▸ Records:

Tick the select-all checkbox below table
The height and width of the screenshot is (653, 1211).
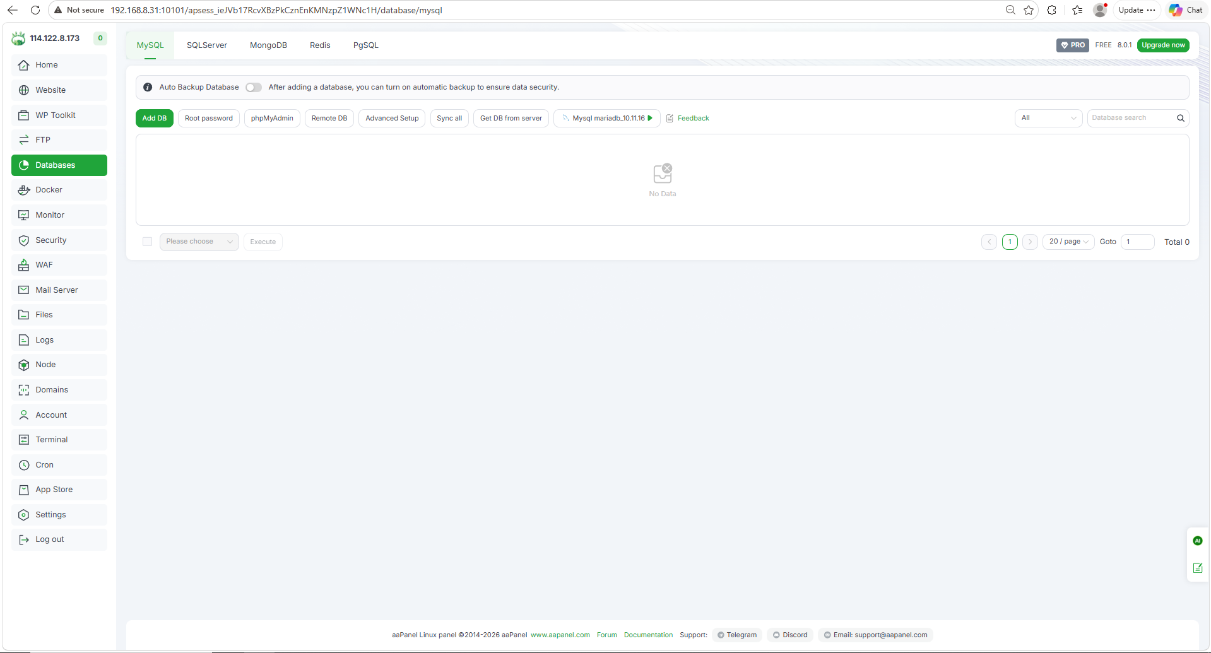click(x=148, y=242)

...

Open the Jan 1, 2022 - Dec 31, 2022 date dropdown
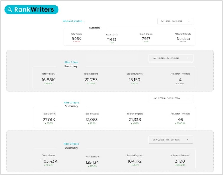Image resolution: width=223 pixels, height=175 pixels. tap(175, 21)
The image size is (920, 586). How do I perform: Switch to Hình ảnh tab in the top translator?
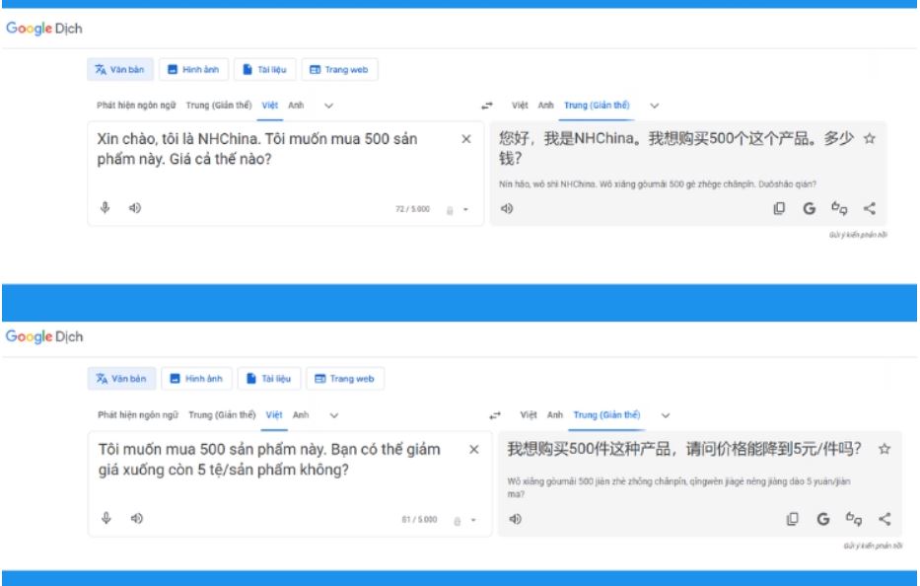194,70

---

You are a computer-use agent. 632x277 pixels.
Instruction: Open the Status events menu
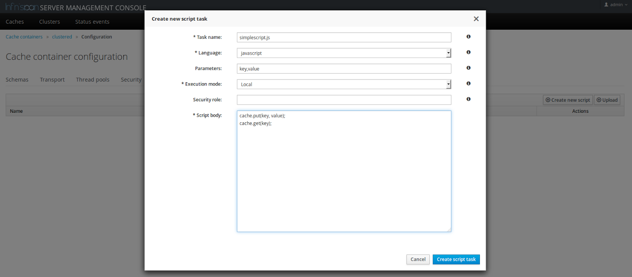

▸ Given instruction:
Tally the lines in the listing above that contain the word "Open". Reply with the number alone.

▸ Full output:
2